**Set exercise:**
Recast the items below as a Markdown table with two columns, Row and Line, putting one numbered line in each row and leaving out blank lines.

**Supplied material:**
— begin —

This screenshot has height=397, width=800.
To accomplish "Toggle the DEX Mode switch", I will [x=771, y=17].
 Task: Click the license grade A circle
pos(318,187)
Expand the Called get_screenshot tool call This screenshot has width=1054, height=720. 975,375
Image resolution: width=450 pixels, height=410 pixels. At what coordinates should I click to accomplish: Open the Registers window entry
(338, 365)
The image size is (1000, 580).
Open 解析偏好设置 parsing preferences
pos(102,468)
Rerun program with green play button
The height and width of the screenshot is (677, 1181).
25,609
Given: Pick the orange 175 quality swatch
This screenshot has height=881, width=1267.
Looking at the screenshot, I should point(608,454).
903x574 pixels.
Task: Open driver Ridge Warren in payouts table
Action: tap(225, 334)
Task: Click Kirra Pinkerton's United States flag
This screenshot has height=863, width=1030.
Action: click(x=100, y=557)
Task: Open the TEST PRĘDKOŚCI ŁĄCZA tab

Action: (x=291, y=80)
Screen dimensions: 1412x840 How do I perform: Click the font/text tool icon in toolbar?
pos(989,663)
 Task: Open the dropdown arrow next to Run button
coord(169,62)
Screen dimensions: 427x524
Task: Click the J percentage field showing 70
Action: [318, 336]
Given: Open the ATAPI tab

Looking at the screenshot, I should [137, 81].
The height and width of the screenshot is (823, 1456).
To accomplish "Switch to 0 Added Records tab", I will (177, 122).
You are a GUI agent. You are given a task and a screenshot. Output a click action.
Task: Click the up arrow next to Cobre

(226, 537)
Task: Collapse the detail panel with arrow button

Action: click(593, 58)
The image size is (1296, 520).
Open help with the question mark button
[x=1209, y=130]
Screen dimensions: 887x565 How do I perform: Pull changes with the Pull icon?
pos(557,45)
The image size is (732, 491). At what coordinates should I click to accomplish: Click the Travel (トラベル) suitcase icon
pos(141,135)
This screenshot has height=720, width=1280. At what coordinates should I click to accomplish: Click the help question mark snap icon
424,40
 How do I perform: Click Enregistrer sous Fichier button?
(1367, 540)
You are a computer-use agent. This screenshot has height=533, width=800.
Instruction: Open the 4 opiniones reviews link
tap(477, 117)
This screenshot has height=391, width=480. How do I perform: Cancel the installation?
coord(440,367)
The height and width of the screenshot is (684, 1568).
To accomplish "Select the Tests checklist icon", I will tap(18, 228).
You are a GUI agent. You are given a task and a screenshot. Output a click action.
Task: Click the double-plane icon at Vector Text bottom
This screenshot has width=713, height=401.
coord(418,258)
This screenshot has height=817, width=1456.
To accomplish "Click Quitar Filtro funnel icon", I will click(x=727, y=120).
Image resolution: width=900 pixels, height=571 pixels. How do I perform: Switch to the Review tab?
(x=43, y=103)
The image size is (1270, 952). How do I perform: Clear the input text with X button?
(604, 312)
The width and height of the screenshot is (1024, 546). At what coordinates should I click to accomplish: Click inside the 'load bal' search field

— end —

**Solution to this exercise:**
| Row | Line |
|---|---|
| 1 | This screenshot has height=397, width=800. |
| 2 | To accomplish "Toggle the DEX Mode switch", I will [x=771, y=17]. |
| 3 |  Task: Click the license grade A circle |
| 4 | pos(318,187) |
| 5 | Expand the Called get_screenshot tool call This screenshot has width=1054, height=720. 975,375 |
| 6 | Image resolution: width=450 pixels, height=410 pixels. At what coordinates should I click to accomplish: Open the Registers window entry |
| 7 | (338, 365) |
| 8 | The image size is (1000, 580). |
| 9 | Open 解析偏好设置 parsing preferences |
| 10 | pos(102,468) |
| 11 | Rerun program with green play button |
| 12 | The height and width of the screenshot is (677, 1181). |
| 13 | 25,609 |
| 14 | Given: Pick the orange 175 quality swatch |
| 15 | This screenshot has height=881, width=1267. |
| 16 | Looking at the screenshot, I should point(608,454). |
| 17 | 903x574 pixels. |
| 18 | Task: Open driver Ridge Warren in payouts table |
| 19 | Action: tap(225, 334) |
| 20 | Task: Click Kirra Pinkerton's United States flag |
| 21 | This screenshot has height=863, width=1030. |
| 22 | Action: click(x=100, y=557) |
| 23 | Task: Open the TEST PRĘDKOŚCI ŁĄCZA tab |
| 24 | Action: (x=291, y=80) |
| 25 | Screen dimensions: 1412x840 How do I perform: Click the font/text tool icon in toolbar? |
| 26 | pos(989,663) |
| 27 |  Task: Open the dropdown arrow next to Run button |
| 28 | coord(169,62) |
| 29 | Screen dimensions: 427x524 |
| 30 | Task: Click the J percentage field showing 70 |
| 31 | Action: [318, 336] |
| 32 | Given: Open the ATAPI tab |
| 33 | Looking at the screenshot, I should [137, 81]. |
| 34 | The height and width of the screenshot is (823, 1456). |
| 35 | To accomplish "Switch to 0 Added Records tab", I will (177, 122). |
| 36 | You are a GUI agent. You are given a task and a screenshot. Output a click action. |
| 37 | Task: Click the up arrow next to Cobre |
| 38 | (226, 537) |
| 39 | Task: Collapse the detail panel with arrow button |
| 40 | Action: click(593, 58) |
| 41 | The image size is (1296, 520). |
| 42 | Open help with the question mark button |
| 43 | [x=1209, y=130] |
| 44 | Screen dimensions: 887x565 How do I perform: Pull changes with the Pull icon? |
| 45 | pos(557,45) |
| 46 | The image size is (732, 491). At what coordinates should I click to accomplish: Click the Travel (トラベル) suitcase icon |
| 47 | pos(141,135) |
| 48 | This screenshot has height=720, width=1280. At what coordinates should I click to accomplish: Click the help question mark snap icon |
| 49 | 424,40 |
| 50 |  How do I perform: Click Enregistrer sous Fichier button? |
| 51 | (1367, 540) |
| 52 | You are a computer-use agent. This screenshot has height=533, width=800. |
| 53 | Instruction: Open the 4 opiniones reviews link |
| 54 | tap(477, 117) |
| 55 | This screenshot has height=391, width=480. How do I perform: Cancel the installation? |
| 56 | coord(440,367) |
| 57 | The height and width of the screenshot is (684, 1568). |
| 58 | To accomplish "Select the Tests checklist icon", I will tap(18, 228). |
| 59 | You are a GUI agent. You are given a task and a screenshot. Output a click action. |
| 60 | Task: Click the double-plane icon at Vector Text bottom |
| 61 | This screenshot has width=713, height=401. |
| 62 | coord(418,258) |
| 63 | This screenshot has height=817, width=1456. |
| 64 | To accomplish "Click Quitar Filtro funnel icon", I will click(x=727, y=120). |
| 65 | Image resolution: width=900 pixels, height=571 pixels. How do I perform: Switch to the Review tab? |
| 66 | (x=43, y=103) |
| 67 | The image size is (1270, 952). How do I perform: Clear the input text with X button? |
| 68 | (604, 312) |
| 69 | The width and height of the screenshot is (1024, 546). At what coordinates should I click to accomplish: Click inside the 'load bal' search field |